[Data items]
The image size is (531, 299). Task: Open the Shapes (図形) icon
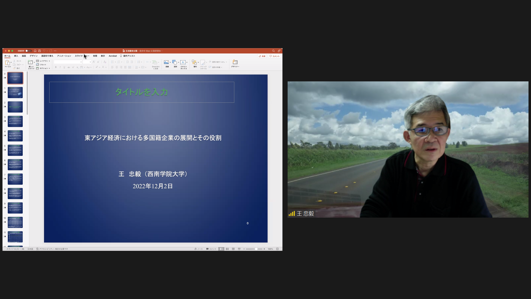[175, 62]
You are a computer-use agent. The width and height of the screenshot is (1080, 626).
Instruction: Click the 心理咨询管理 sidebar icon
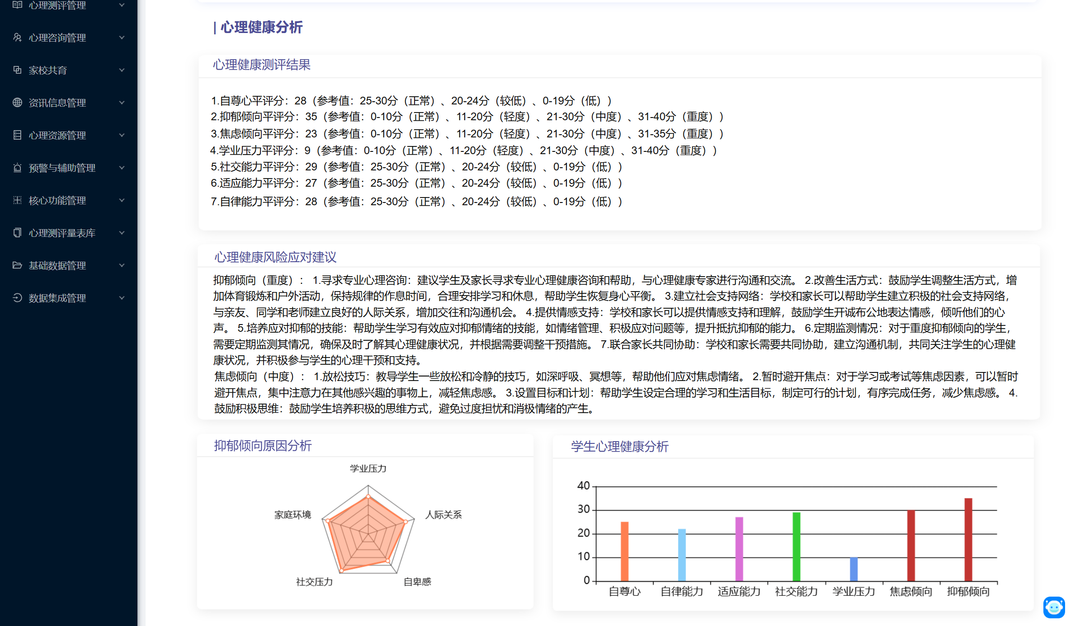(x=17, y=38)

■ **Task prompt**
The records above must all be output exactly. Omit the images.

■ **Response**
The image size is (531, 299). Task: Open the Shapes (図形) icon
[175, 62]
You are a computer-use agent. The width and height of the screenshot is (1080, 626).
Instruction: Click the 心理咨询管理 sidebar icon
(x=17, y=38)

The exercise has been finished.